Accordingly, the antioxidant data should be interpreted as preliminary evidence of retained activity immediately following formulation, rather than as confirmation of enhanced stability or functional improvement. Within this context, the primary role of antioxidant testing in the present work was to support formulation feasibility and to verify that the microencapsulation process itself did not adversely affect antioxidant performance under initial testing conditions. 
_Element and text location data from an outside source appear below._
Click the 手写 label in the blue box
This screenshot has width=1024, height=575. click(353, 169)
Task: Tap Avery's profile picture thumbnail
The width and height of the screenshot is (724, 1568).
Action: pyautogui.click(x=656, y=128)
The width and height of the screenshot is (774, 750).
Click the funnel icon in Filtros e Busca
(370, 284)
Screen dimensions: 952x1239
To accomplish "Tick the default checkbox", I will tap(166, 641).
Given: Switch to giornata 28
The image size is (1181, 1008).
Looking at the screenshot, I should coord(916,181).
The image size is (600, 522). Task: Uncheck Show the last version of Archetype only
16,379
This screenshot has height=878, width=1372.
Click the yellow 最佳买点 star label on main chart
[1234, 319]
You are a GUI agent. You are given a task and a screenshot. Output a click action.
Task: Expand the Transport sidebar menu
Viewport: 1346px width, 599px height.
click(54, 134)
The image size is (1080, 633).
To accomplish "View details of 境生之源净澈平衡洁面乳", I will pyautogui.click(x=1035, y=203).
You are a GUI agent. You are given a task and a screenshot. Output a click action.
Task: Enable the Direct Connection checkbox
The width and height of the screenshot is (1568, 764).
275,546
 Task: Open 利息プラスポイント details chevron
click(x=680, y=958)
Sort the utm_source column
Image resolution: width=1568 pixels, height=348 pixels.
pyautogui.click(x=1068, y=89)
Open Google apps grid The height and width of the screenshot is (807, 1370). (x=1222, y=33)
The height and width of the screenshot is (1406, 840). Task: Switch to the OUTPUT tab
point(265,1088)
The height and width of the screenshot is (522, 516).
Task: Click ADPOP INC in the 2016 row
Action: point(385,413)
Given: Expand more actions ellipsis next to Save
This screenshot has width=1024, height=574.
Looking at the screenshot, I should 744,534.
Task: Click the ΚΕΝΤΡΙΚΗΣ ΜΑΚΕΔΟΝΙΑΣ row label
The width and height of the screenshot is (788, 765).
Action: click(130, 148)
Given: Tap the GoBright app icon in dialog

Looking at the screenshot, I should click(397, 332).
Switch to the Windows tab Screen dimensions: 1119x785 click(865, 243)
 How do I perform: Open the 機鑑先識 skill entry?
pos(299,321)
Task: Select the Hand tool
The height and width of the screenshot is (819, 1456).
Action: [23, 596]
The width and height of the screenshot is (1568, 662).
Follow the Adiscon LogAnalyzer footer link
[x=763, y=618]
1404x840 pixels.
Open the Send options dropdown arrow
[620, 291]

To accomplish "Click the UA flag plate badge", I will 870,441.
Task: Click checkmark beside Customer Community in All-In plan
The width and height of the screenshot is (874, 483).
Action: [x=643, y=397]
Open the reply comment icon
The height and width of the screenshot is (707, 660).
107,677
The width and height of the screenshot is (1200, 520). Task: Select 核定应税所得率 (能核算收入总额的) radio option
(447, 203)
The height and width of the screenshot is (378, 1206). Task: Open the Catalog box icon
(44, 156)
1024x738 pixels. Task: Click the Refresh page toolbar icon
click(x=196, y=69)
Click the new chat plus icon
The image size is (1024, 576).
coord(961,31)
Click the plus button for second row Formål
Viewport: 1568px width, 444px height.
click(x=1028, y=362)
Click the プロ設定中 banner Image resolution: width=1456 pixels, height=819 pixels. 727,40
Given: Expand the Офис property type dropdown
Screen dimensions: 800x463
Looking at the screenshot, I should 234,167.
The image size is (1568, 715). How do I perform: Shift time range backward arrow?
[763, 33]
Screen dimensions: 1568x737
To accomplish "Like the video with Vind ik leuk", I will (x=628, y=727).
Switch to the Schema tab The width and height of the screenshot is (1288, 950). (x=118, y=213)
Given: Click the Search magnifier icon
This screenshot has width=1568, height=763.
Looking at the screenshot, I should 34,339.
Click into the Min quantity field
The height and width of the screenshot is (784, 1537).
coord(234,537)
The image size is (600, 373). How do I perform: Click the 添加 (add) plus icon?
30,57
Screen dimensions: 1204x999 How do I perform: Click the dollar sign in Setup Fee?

Furthermore, although the combined extract formulation was evaluated as a single microcapsulated system, potential synergistic or antagonistic interactions among the individual plant extracts were not investigated. No comparison was performed with a simple physical mixture of the extracts or with individually encapsulated components. Therefore, conclusions regarding synergistic enhancement of antioxidant activity cannot be drawn. The combination strategy employed in this study is discussed strictly from a formulation perspective, aiming to demonstrate process compatibility and baseline functional retention, while providing a foundation for future studies involving comparative evaluations, mechanistic assessments, and stability analyses, as well as optimization of extract ratios to better elucidate interaction effects.

Conclusion

This study addressed the formulation challenge associated with the physicochemical instability of plant-derived antioxidants by developing microcapsules containing combined extracts of bay leaf (Syzygium polyanthum), cherry leaf (Muntingia calabura), and green betel leaf (Piper betle). The extracts exhibited measurable in vitro antioxidant activity, with cherry leaf showing the strongest activity among the individual extracts. Microencapsulation using a fluidized bed system with lactose as the core and polyvinyl alcohol (PVA) as the coating polymer produced particles with acceptable physical properties, including good flowability, low moisture content, and increased particle size, indicating successful coating formation. The microcapsules retained antioxidant activity within the same order of magnitude as the combined extract under initial testing conditions; however, the higher IC₅₀ values compared to at least one free extract suggest diffusion limitations imposed by the coating layer. This study does not claim long-term stability or antioxidant protection, as no stress or storage studies were conducted. Overall, the results demonstrate formulation feasibility, while further studies involving stability evaluation, quantitative phytochemical analysis, and safety assessment are required to support potential pharmaceutical or nutraceutical applications.

Abbreviations

DPPH:1,1-Difenil-2-Pikrilhidrazil, FRAP: Ferric Reducing Antioxidant Power, CUPRAC: Cupric Reducing Antioxidant Capacity, IC₅₀: Inhibitory Concentration 50%, HPMC: Hydroxypropyl Methylcellulose, PVA: Polyvinyl Alcohol, SEM: Scanning Electron Microscope, PSA: Particle Size Analyzer.